Hempton started his nonprofit One Square Inch to protect the natural soundscape in Olympic National Park.

He is working to:

_ Pass legislation stopping airlines from flying over parks, starting with Olympic National Park

_ Create awareness of the economic value of quiet

"Noise is toxic. Quiet is going to offer more tourism than any air tourism," Hempton said.

"People value quiet and protect it. It's not just soul soothing but economically viable.

"We have quiet that other places don't."

His belief is that if Olympic National Park became a no-fly zone, that concept would spread to more parks across the country.

Hempton believes if an aircraft can affect several square miles, then a single square inch of land without noise pollution would benefit a large surrounding area.

"If we are to preserve this precious acoustic environment forever, we need a single piece of legislation that creates a 20-mile-radius no-flight zone around Mount Dana," Hempton said.

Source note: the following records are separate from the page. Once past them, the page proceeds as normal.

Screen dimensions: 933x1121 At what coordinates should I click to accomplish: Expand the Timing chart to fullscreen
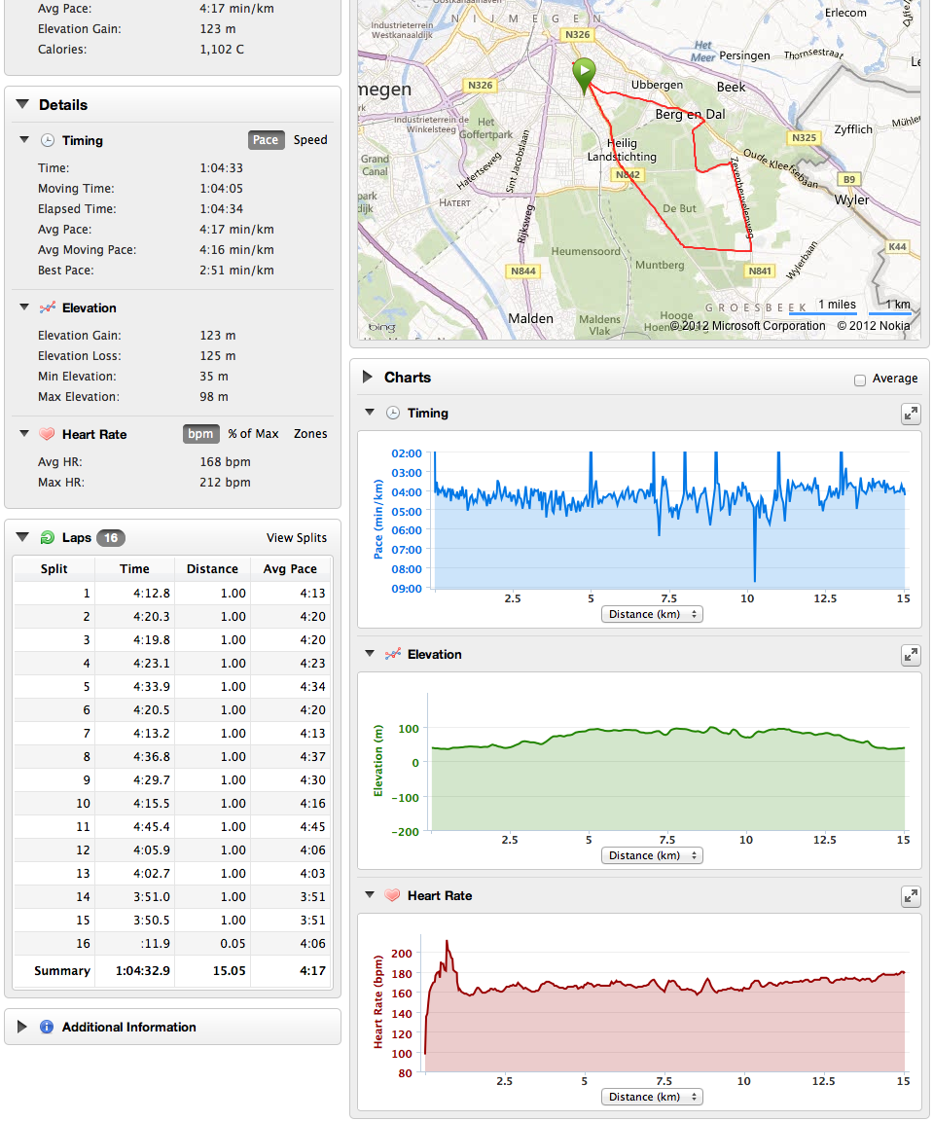pos(911,414)
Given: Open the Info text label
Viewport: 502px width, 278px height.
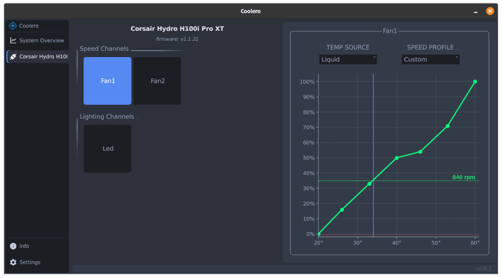Looking at the screenshot, I should (24, 246).
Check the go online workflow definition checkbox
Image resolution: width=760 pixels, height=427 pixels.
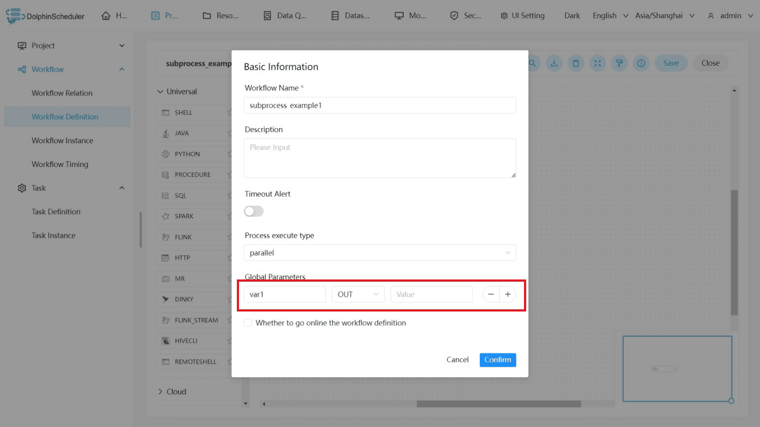248,323
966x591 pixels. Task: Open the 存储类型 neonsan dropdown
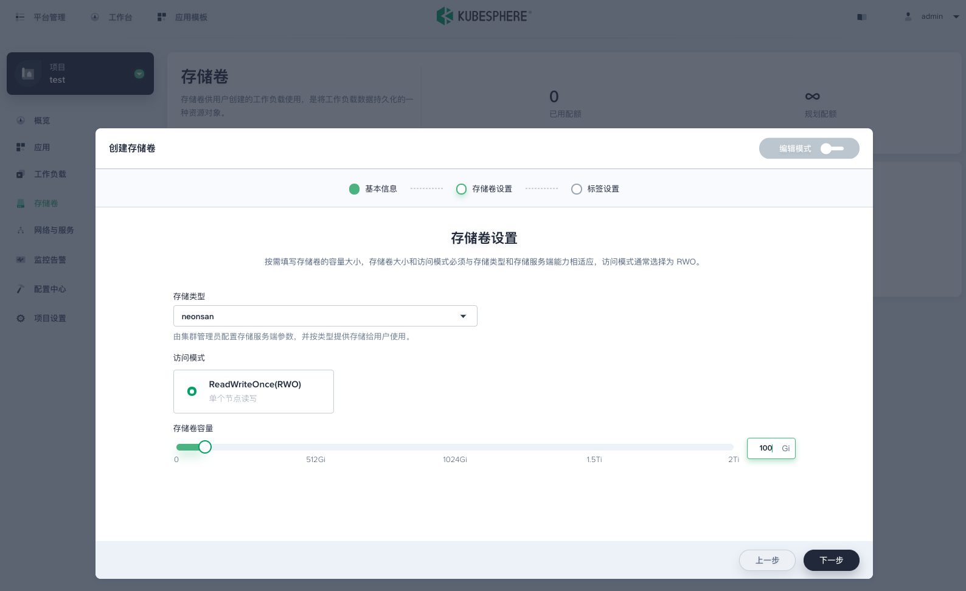325,316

"This would make our park the first national quiet area and the first no-flight zone for civilian purposes."

Working with a $2,000 grassroots budget, Hempton said he is gaining momentum and airlines are beginning to cooperate.

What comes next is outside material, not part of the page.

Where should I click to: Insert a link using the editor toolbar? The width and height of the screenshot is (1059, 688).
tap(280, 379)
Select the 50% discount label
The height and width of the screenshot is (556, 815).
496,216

Some pilots are angered by his efforts and tell him he has no right to limit their flying.

"You have the whole rest of the world to fly over," Hempton said.

"I'm not against flying; I

fly 70,000 miles a year."

Better listening

When asked the best way to become a better listener, Hempton says to take preschoolers on a night walk because they'll point to all the sounds.

"(When they start school) teachers teach them how to listen, but it is controlled impairment," he said.

"True listening is taking it all in. But doing that - even in downtown Port Angeles - is dangerous - but in the national forest ...."

Hempton believes most people would be turned on to listening just by recording sounds with a microphone and tape recorder.

"They'll be amazed," he said.

"I think I'm one of few people to listen intentionally in so many places."

Peninsula presentation

At Peninsula College, Hempton will discuss his cross-country journey in his 1964 Volkswagen bus detailed in "One Square Inch."

"My goals were to listen to other Americans about the value of quiet/silence, seek out places that are still free of noise pollution and meet with officials in the 'other' Washington to lobby for the preservation of Olympic Park," he said.

Hempton will share book excerpts and sound recordings from Yosemite and Rialto Beach.

During the trek, he took more than 5,000 photos and sent and received 2,000 e-mails.

"It was a massive undertaking," he said.

Hempton encourages people to keep an open mind and ear at the presentation.

"Everyone there will hear something they've never heard before," he said.